## PROVIDED PASSAGE:
The WTO Moratorium on Electronic Transmissions: Time to End a 28-Years-Old Mistake
Trade Policy | Digital Economy | WTO Ministerial 2026
When the WTO introduced the moratorium on customs duties for Electronic Transmission Products (ETP) in 1998, the internet was in its infancy. The logic was simple — give a nascent industry breathing room. Nobody predicted this “temporary pause” would calcify into a 28-years institutional habit, renewed mechanically at every Ministerial Conference with little genuine debate and dwindling rationale.
The moratorium has outlived its logic. It is time to end it.
The Foundation Was Always Shaky
The moratorium rested on three recurring alibis: the digital economy was a new industry needing protection, duties would cause disruption, and collection difficulties made implementation impractical. Each justification has completely collapsed today.
The digital economy is not new — it is the dominant pillar of virtually every major economy, generating tens of trillions in global revenues. Calling it nascent is not just intellectually dishonest — it is strategically reckless. On disruption, a well-structured, phased tariff framework would allow smooth implementation without market shock. On collection difficulty, real-time digital tracking, AI-based trade monitoring, and cross-border data-sharing have made this alibi entirely obsolete.
The Definition Problem Nobody Wants to Solve
After 28 years, there is still no universally agreed definition of what constitutes an ETP. Software, AI-generated outputs, streaming, cloud infrastructure — where does one end and another begin?
This ambiguity is not accidental. It keeps the moratorium’s scope elastic, making it impossible for developing nations to design coherent domestic policy or revenue frameworks, while those who benefit from the ambiguity have every incentive to keep it unresolved.

## PROBLEM 1:
According to the article on the WTO moratorium on electronic transmissions, in what year was the moratorium introduced?
## PROBLEM 2:
Pick up the article on the WTO moratorium on electronic transmissions right after its last sentence and write the next section.

## MATERIAL PROVIDED:

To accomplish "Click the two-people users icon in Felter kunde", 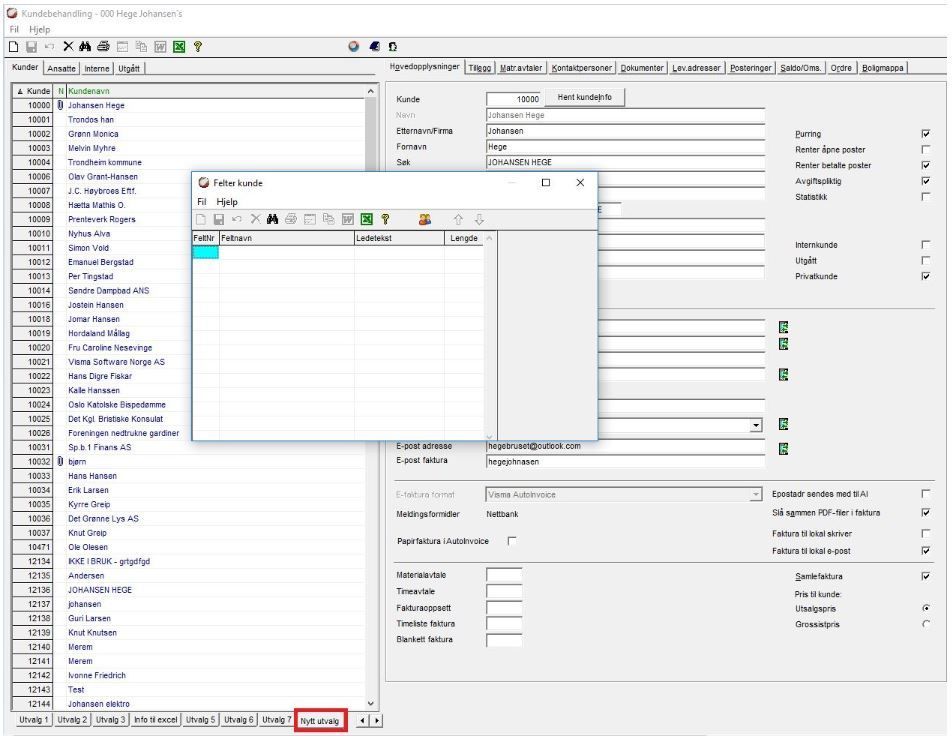I will [x=425, y=219].
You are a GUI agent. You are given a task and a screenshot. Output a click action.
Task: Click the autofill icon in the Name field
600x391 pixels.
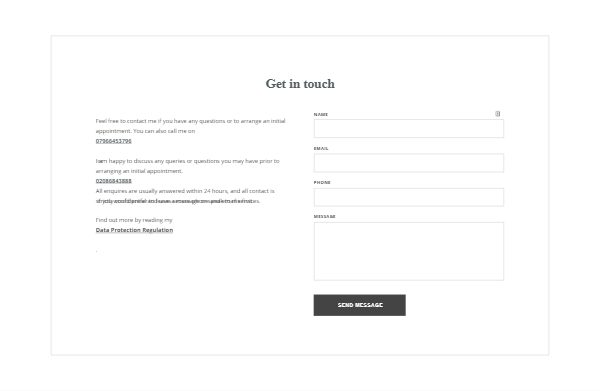pyautogui.click(x=497, y=114)
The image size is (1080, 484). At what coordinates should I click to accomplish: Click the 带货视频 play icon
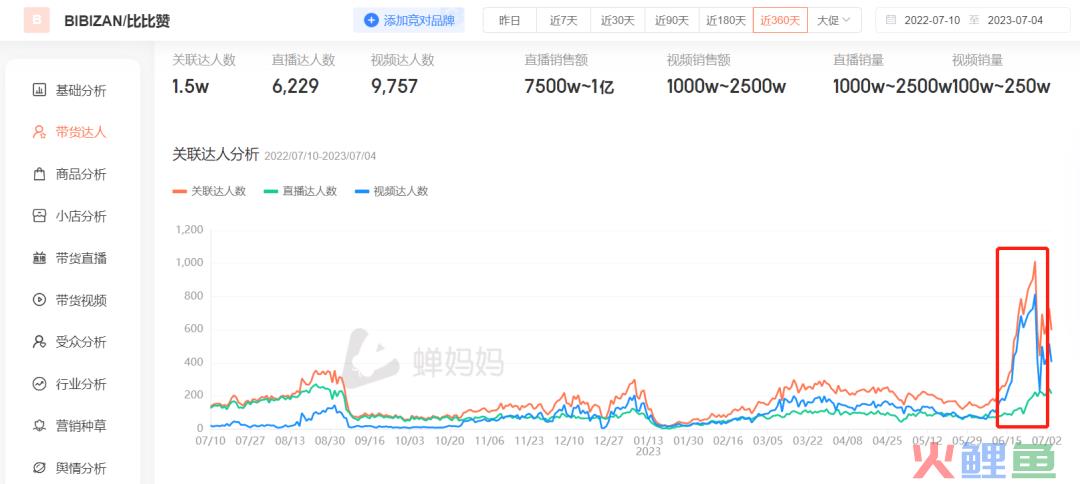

## EXERCISE ANSWER 1:
1998

## EXERCISE ANSWER 2:
The Real Cost: Sovereignty, Strategy, and Self-Reliance
This debate is too often framed as a narrow revenue question. It is far more than that.
The moratorium has silently enabled concentration of wealth and power in a handful of corporations and nations, hollowed out domestic ecosystems for innovation and investment, and eroded the sovereignty of developing nations in an era where digital infrastructure is as strategic as physical infrastructure once was.
This is not a trade policy debate. It is a question of whether developing nations will be architects or spectators of the digital century.
The AI Inflection Point Changes Everything
If there was ever a moment to act, it is now.
Artificial Intelligence is not one new category — it is the infrastructure layer beneath all future categories. AI-generated content, autonomous decision systems, synthetic data products, generative design tools — new ETP categories are emerging faster than any regulatory framework can anticipate. Without the right to apply duties where appropriate, developing nations will have no leverage to shape the rules of engagement.
Worse, dominant nations can use control over AI systems and data flows as instruments of geopolitical pressure — a risk multiplied across every sector of the economy simultaneously.
A Framework, not a Free-for-All
Ending the moratorium is not a call for protectionism. It is a call for sovereign policy space.
What is needed is a structured multilateral framework with clear ETP definitions, phased transition timelines, differentiated treatment based on development status, and robust data collection infrastructure.
The Bottom Line
Twenty-eight years is not a pause. It is a policy — one that has overwhelmingly benefited those already dominant, at the direct expense of nations still building their digital foundations.
“The question is not whether we can afford to end the moratorium. The question is whether we can afford to extend it any further.”
The time for mechanistic renewal is over. The time for strategic, principled policy is now.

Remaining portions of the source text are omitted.